Applied Machine Learning Engineer – Content Intelligence
|Published||December 14, 2022|
|Location||London (Remote), United Kingdom|
Delivering the best Spotify experience possible. To as many people as possible. In as many moments as possible. That’s what the Experience team is all about. We use our deep understanding of consumer expectations to enrich the lives of millions of our users all over the world, bringing the music and audio they love to the devices, apps and platforms they use every day. Know what our users want? Join us and help Spotify give it to them.
The Content Intelligence organization aims for Spotify to have the most complete and correct information in the music industry. Through a diverse set of initiatives including our content knowledge graph, human in the loop, creator/content representation, and violative content detection, our squads in Content Intelligence strive to accurately model the full landscape of content at Spotify.
We are looking for an Applied Machine Learning Engineer to join our Content Intelligence product area and help drive the direction and development of proactive content moderation at scale. As a part of our team, you will work closely with machine learning research as well as partner product and engineering teams to build, deploy and maintain in production ML models in the content understanding space. Your work will impact the experience of millions of users globally and be instrumental in keeping Spotify a safe and compliant platform where creativity can flourish.
What you'll do
- Contribute to designing, building, evaluating, shipping, and improving production ML services and methods through hands-on ML development in TensorFlow, Python, SQL, and Java.
- Perform data analysis to establish baselines and inform product decisions.
- Collaborate with a cross-functional agile team spanning research, data science, product management, and engineering to build new product features that improve the detection of content that violates Spotify’s Terms of Service.
- Thoughtfully communicate your work and experience in applied machine learning through both internal collaborations and mentorship opportunities.
- Use the Google Cloud Platform to train and deploy models at scale.
Who you are
- You have a strong background in applied machine learning and generalist content understanding, with experience and expertise in designing, building, and testing deep learning solutions.
- You are a technical and collaborative leader who can inspire and mentor others as well as receive mentorship and guidance yourself.
- You have hands-on experience implementing production machine learning systems at scale in Java, Scala, Python, or similar languages.
- You have demonstrated the ability to deliver results and make judicious tradeoffs between idealistic approaches and product impact.
- You have experience working with disparate data sources and sparse data, both structured and unstructured.
- You have previous industry experience with frameworks such as Tensorflow, Pytorch etc.
- You have experience with data pipeline tools such as Apache Beam, Scio, etc., and cloud platforms like GCP or AWS.
- You care about agile software processes, data-driven development, reliability, and responsible experimentation.
Where you'll be
- We are a distributed workforce enabling our band members to find a work mode that is best for them!
- Where in the world? For this role, it can be within the EMEA region in which we have a work location and is within working hours.
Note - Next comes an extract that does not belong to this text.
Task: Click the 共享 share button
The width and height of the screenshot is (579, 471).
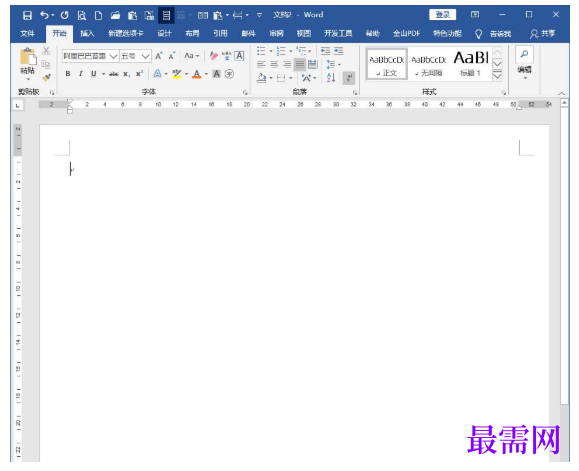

- Working hours? We operate within the Central European and GMT time zones for collaboration and ask that all be located in that time zone.
- Prefer an office to work from home instead? Not a problem! We have plenty of options for your working preferences. Find more information about our Work From Anywhere options here.
Spotify is an equal opportunity employer. You are welcome at Spotify for who you are, no matter where you come from, what you look like, or what’s playing in your headphones. Our platform is for everyone, and so is our workplace. The more voices we have represented and amplified in our business, the more we will all thrive, contribute, and be forward-thinking! So bring us your personal experience, your perspectives, and your background. It’s in our differences that we will find the power to keep revolutionizing the way the world listens.
Spotify transformed music listening forever when we launched in 2008. Our mission is to unlock the potential of human creativity by giving a million creative artists the opportunity to live off their art and billions of fans the chance to enjoy and be passionate about these creators. Everything we do is driven by our love for music and podcasting. Today, we are the world’s most popular audio streaming subscription service.